The 1930 musical comedy Flying High was a Broadway hit for comedian Bert Lahr, singer Kate Smith and the crack songwriting team of DeSylva, Brown & Henderson. Unfortunately when MGM filmed it, too many dandy DBH songs were thrown out and not enough others (by Dorothy Fields and Jimmy McHugh) were substituted to offset the deadening effects of the silly, contrived book and the unfunny vaudeville routines that may have left audiences howling with laughter on the Great White Way but left them yawning in movie theatres. Replacing the rotund Kate Smith with the lanky Charlotte Greenwood also did not work because Greenwood isn't extreme enough in her ungainliness to justify Lahr's deep reluctance to mate with her. I won't even bother to discuss why. The idiotic plot takes place in and around an aviation school and involves Greenwood's pursuit of Lahr, the inventor of an "aerocopter," a machine that goes up but apparently not sideways.
One thing MGM did do right was to engage Busby Berkeley for two of the dance numbers: "Happy Landing" and "We'll Dance Until the Dawn." His trademark geometric patterns, line- ups, transitions and in-camera tableaux are all in place even in this early effort; all would reappear in more polished and extravagant form over the next several years at Warner Bros. and beyond.
Two fine DBH songs, "Without Love" and "Wasn't It Beautiful While It Lasted" are served up sparingly as instrumental underscoring in a nightclub scene. Charles Winninger as the school's doctor tries but fails to rescue a half-baked recitative sequence in which he examines scantily clad female aviation students. Lahr and Greenwood get some laughs exercising their prodigious physical talents in the rowdy "The First Time for Me."
Lahr's performance in this film is often criticized for being too broad for film; that is correct, especially the "gnong-gnong-gnong" moments, but the material doesn't exactly lend itself to subtlety. Hedda Hopper appears briefly as a concerned mother. Her line readings and general bearing never changed from film to film; she talks like an elocution teacher at a microphone, a technique that served her well in her later career announcing Hollywood gossip on radio. In supporting roles Kathryn Crawford sings sweetly if off-key and Pat O'Brien remains lifeless throughout.

- [PARTS OF THE EXERCISE]
1 > Decide whether each statement below agrees with the Flying High review, answering yes or no and quoting the deciding words: (a) Busby Berkeley staged every dance number in the film. (b) In the film, Charlotte Greenwood takes the place of Kate Smith. (c) Charles Winninger plays the school's doctor.
2 > Reproduce the Flying High review word for word from "One thing MGM" to "Bros. and beyond.".

- [SUPPLIED MATERIAL]
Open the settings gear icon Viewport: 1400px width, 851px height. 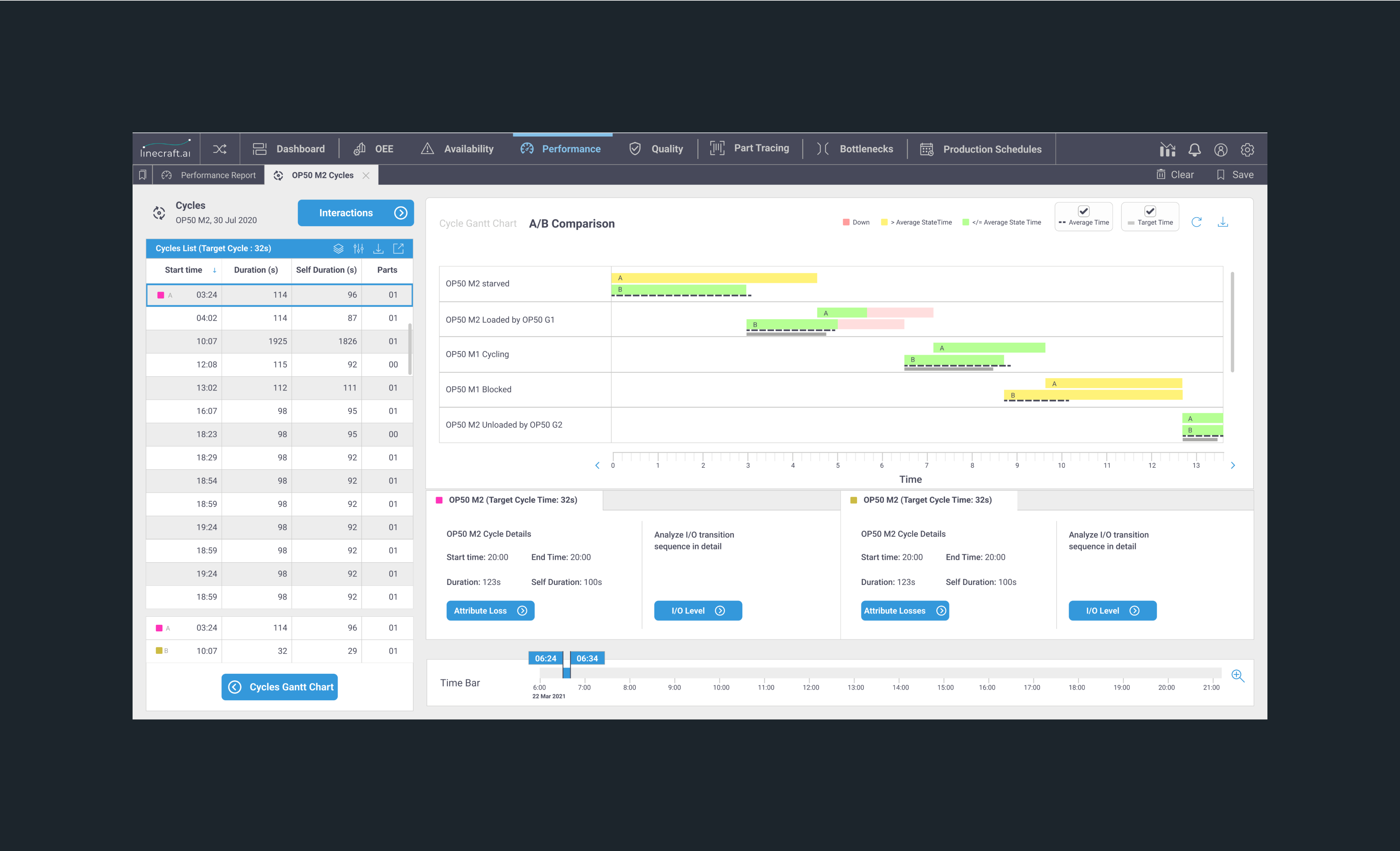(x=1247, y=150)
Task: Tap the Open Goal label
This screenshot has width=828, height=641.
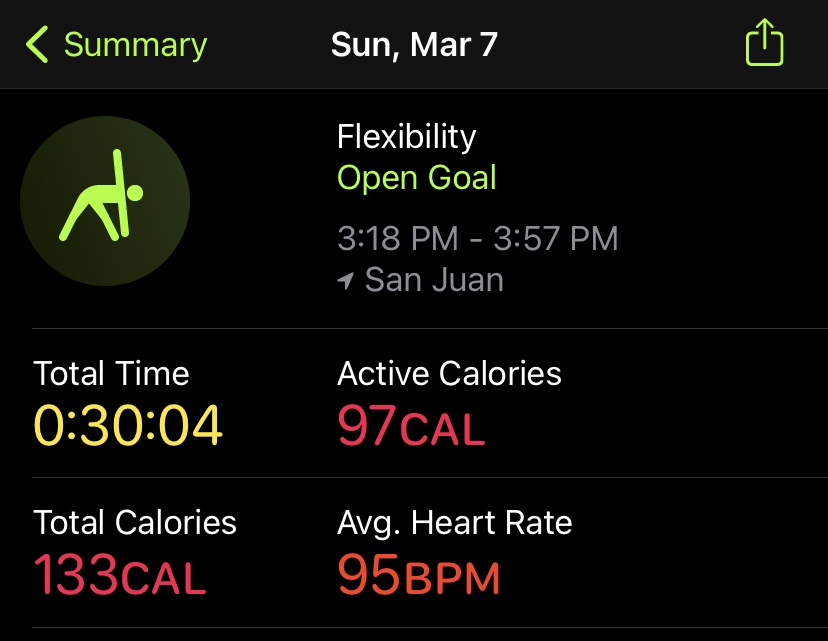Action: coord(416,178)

- [EXPECTED OUTPUTS]
1 >
(a) No: "engage Busby Berkeley for two of the dance numbers"
(b) Yes: "Replacing the rotund Kate Smith with the lanky Charlotte Greenwood"
(c) Yes: "Charles Winninger as the school's doctor"

2 >
One thing MGM did do right was to engage Busby Berkeley for two of the dance numbers: "Happy Landing" and "We'll Dance Until the Dawn." His trademark geometric patterns, line- ups, transitions and in-camera tableaux are all in place even in this early effort; all would reappear in more polished and extravagant form over the next several years at Warner Bros. and beyond.